Kasus dugaan pencatutan Presiden Jokowi dan Wapres JK ini sudah mempengaruhi citra DPR sebagai lembaga legislatif.
"Saya berharap agar pimpinan dan anggota MKD itu tidak partisan ketika memeriksa dan memutus perkara yang masuk ke MKD," kata Suding dalam pesan singkatnya, Rabu (18/11/2015).
SCROLL TO CONTINUE WITH CONTENT
"Kenyataannya masih ada yg belum memahami fungsinya sebagai hakim mahkamah kehormatan dewan sehingga ketika yang terperiksa adalah satu fraksinya atau pimpinannya atau kawannya dia tidak bisa melepaskan diri dari konflik kepentingan sehingga sulit memenuhi rasa keadilan publik," tuturnya.
Suding menambahkan secara pribadi, dirinya sudah berulang kali mengingatkan dalam forum rapat internal MKD. Menurutnya, para hakim MKD mesti profesional menjalankan penegakan kode etik di DPR.
"Saya sudah sering kali ingatkan dalam rapat internal agar para hakim MKD ini betul profesional dalam menjalankan penegakan kode etik di DPR yang banyak disorot publik," kata Ketua DPP Hanura itu.
Kemudian, ia berharap agar koleganya di MKD bisa maksimal mengusut dugaan pencatutan Presiden dan Wapres yang diduga oleh Setya Novanto.
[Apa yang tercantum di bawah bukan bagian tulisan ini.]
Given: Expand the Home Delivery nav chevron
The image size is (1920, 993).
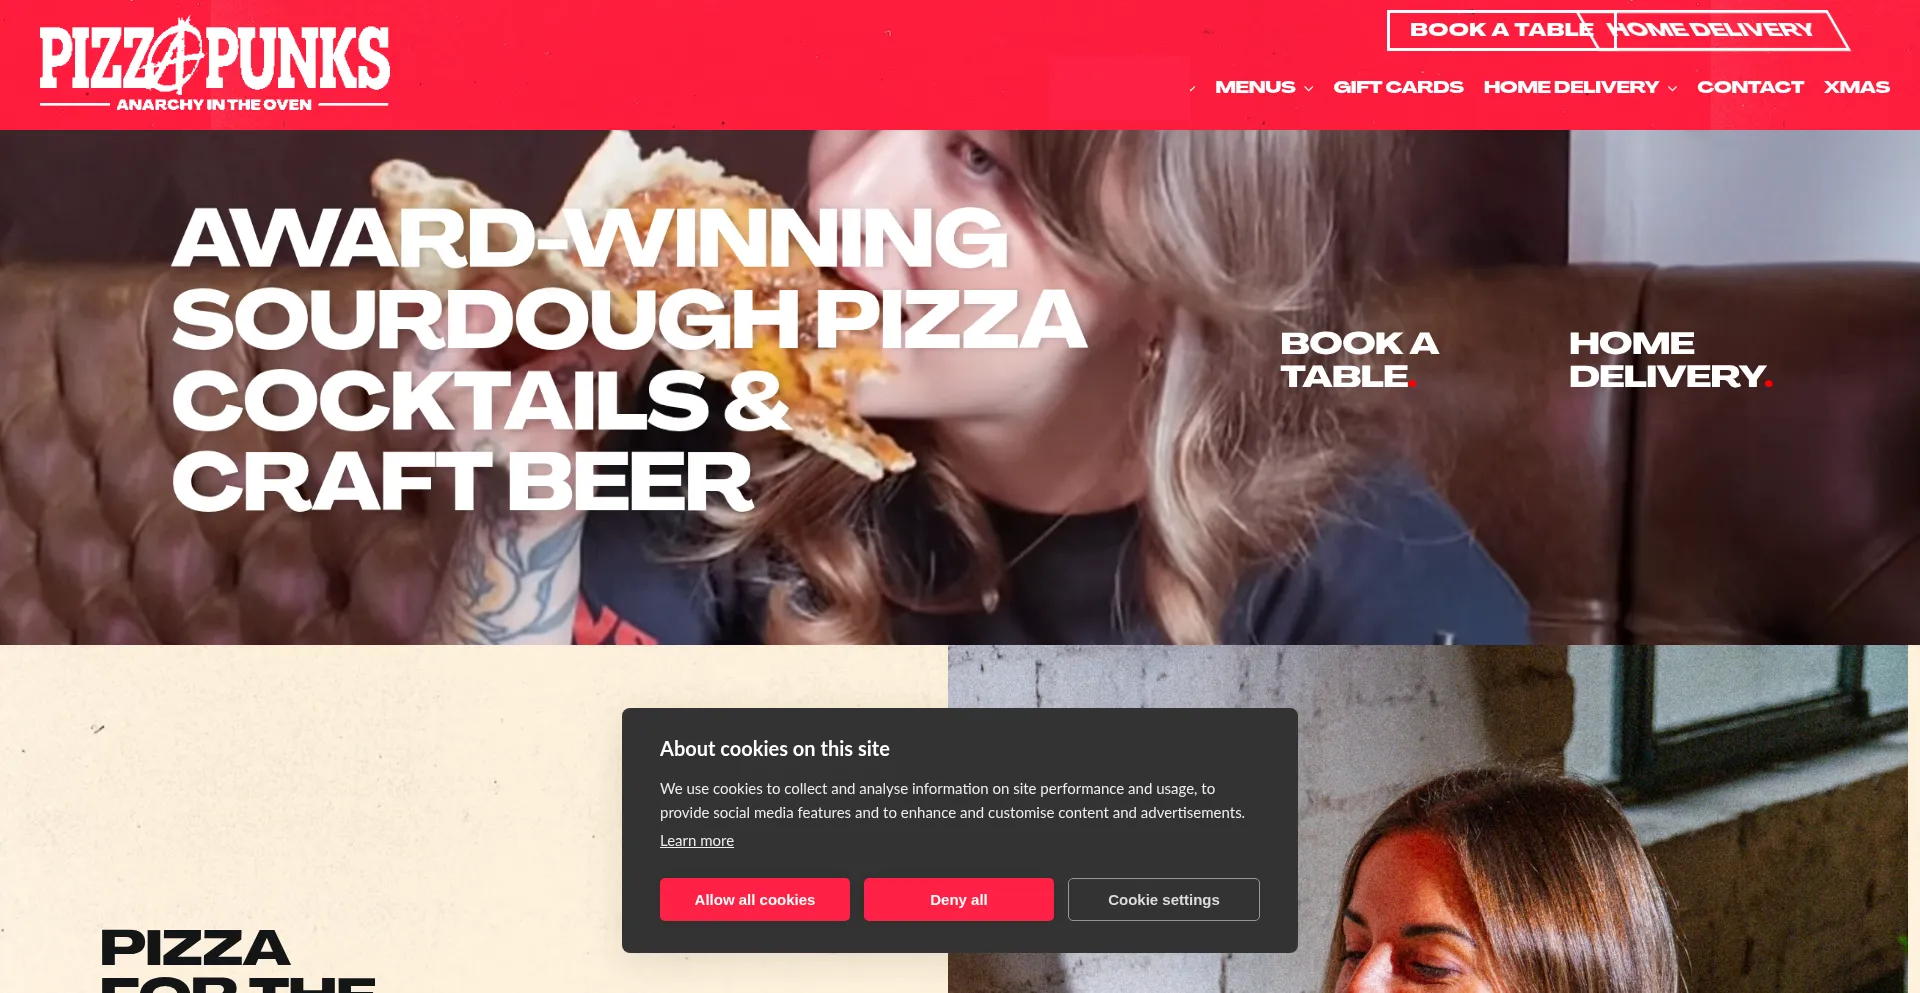Looking at the screenshot, I should [1672, 88].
Ia tak ingin hanya sekadar pengambilan keputusan seperti kasus pertemuan pimpinan DPR dengan bakal calon presiden AS Donald Trump.
Bila hanya seperti kasus Donald Trump, ia tak yakin MKD bakal maksimal memutuskan perkara ini.
"Kalau prosesnya dan pengambilan keputusannya masih seperti kasus pertemuan Donald Trump saya yakin tidak akan maksimal," sebut Anggota Komisi III itu.